Forecasting Snowflake Credit Usage
Author: Jacob Frackson, Practice Lead
Businesses often evaluate several cloud data warehouse solutions before deciding which one to use. While they may find one that best suits their data needs, getting a clear idea of annual costs remains a key consideration for decision-makers. In this blog, we walk you through a step-by-step guide to help you estimate your potential Snowflake costs.
While there is no perfect solution to forecast Snowflake costs, there are a few things businesses can proactively do to get a better estimate, and that starts with understanding the cost model. Snowflake costs can be broken down into the following groups:
- Compute costs: a small fraction of this is spent on Serverless and Cloud Services (~15%), while the majority is spent on Virtual Warehouse credits. This section is the hardest to estimate, and for most customers, it’s the main cost (e.g., 80% of the total Snowflake bill).
- Storage costs: the second largest cost for most customers is their data storage, but this is much simpler to calculate.
- Data egress costs: this third cost is not relevant for every customer, but it’s incurred when data is transferred to a different region or Cloud.
While all three of these are important, the biggest driver and the most complex are compute costs, and more specifically, Virtual Warehouse credits. In this post, we’ll explain how you can estimate this element of your total Snowflake cost.
Forecasting Snowflake credit usage will ultimately depend on three core factors:
- Number of virtual warehouses needed
- Size of virtual warehouses (i.e. computational power; CPU, Memory, Network).
- Frequency of running these virtual warehouses
To be explicit, the method presented here is only supposed to be used as an estimate. It is not an exact science and your costs may vary based on your real-world usage.
To better estimate your credit usage, we recommend the following steps.
1. Identify all necessary workloads or tools that will function within Snowflake – these will be your individual warehouses:
Common ones include:
- Data Loading (ETL tool)
- Analytics (BI tool)
- Ad Hoc Analytics
- Data Science
We found that running multiple small workloads on the same warehouse can be a great cost-saving technique. If you have listed workloads that seem too small to warrant a dedicated warehouse, feel free to group them together initially but note that it may not be appropriate for some workloads as it can lead to queue times.
2. Determine the warehouse size required for each workload:
We advise starting at an XS for most workloads at this stage. You can always optimise for performance at a later stage by vertically scaling up the virtual warehouse size. To further support this statement, Fivetran also recommends using an XS warehouse for loading data into Snowflake. It’s a great way to save on data load costs.

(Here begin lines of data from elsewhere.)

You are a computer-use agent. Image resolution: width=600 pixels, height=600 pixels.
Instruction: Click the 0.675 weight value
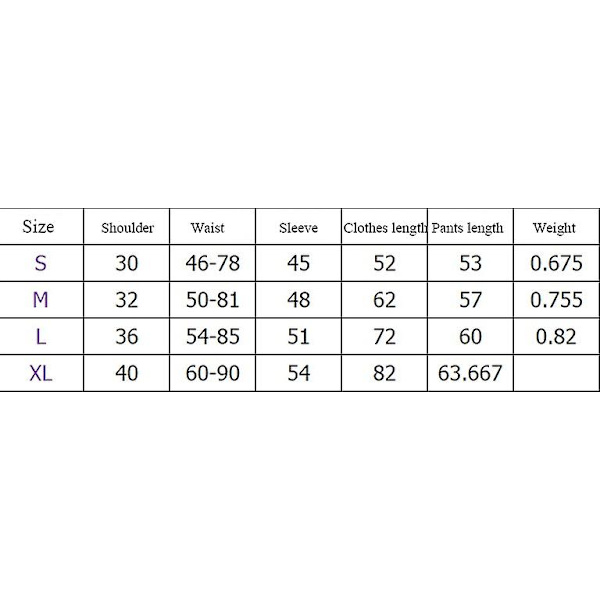click(556, 263)
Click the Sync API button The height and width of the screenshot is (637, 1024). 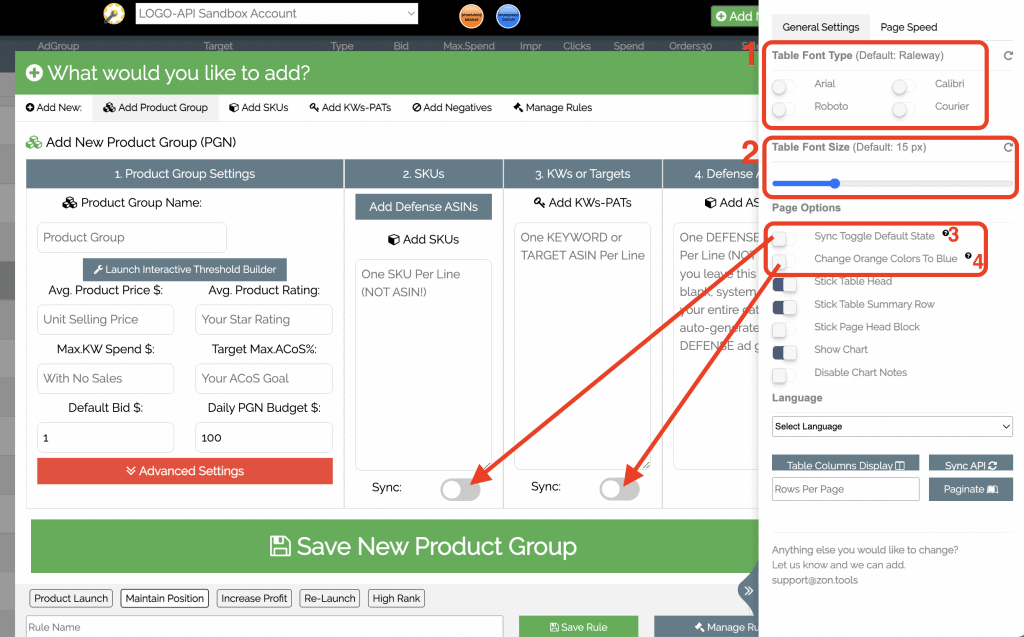(x=970, y=463)
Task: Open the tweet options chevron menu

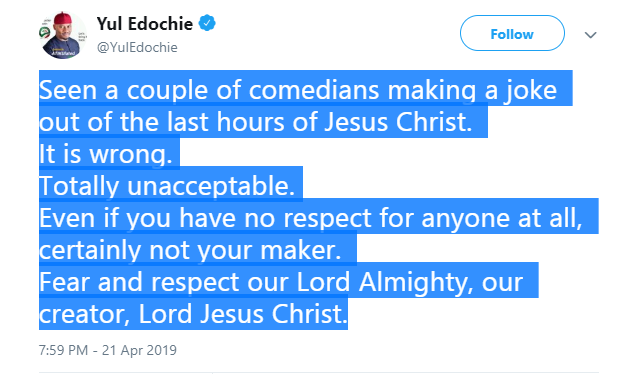Action: [590, 35]
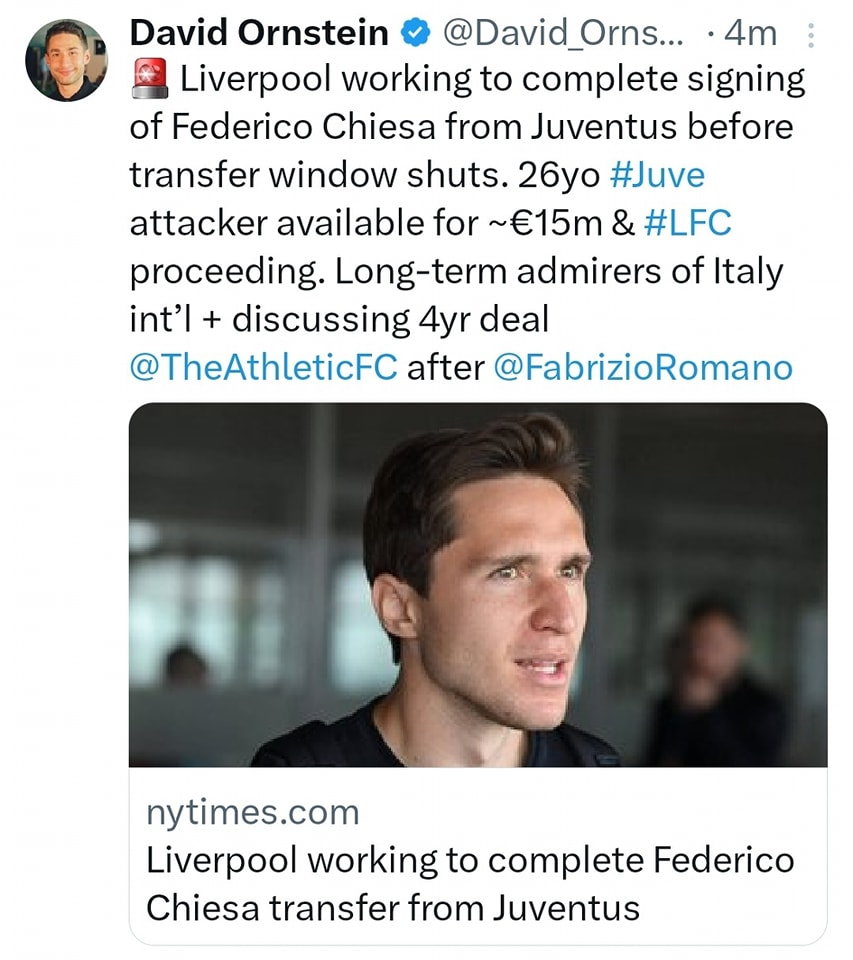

We have used Snowflake in tandem with many dbt projects and an XS warehouse was more than sufficient. A tell-tale sign that it is time to increase the size of the virtual warehouse is when the memory begins to spill over to local storage. You can read more about this here.
|Estimated Disk Space
Source: these are estimates of warehouse resources, referenced in this post from SELECT based on findings from 2019. These details may have since changed and they may vary across different cloud hosts (e.g., EC2 on AWS), but these estimates give a good sense of the approximate resources available at different scales.
An effective approach to select the best warehouse size for your use case is to start off with XS and then increase the size progressively until the query duration stops halving. This will give you the best returns in regard to cost-to-performance.
In the following hypothetical scenario, you can see that the sweet spot for this query workload is a S or M warehouse, with the job using 0.8 credits to run. As the warehouse is scaled up or down, the efficiency drops because it is either over-provisioned or under-provisioned to handle the workload. Most query workloads will have a curve similar to this (i.e. a sweet spot somewhere between XS and L, and then diminishing returns with the largest warehouse sizes).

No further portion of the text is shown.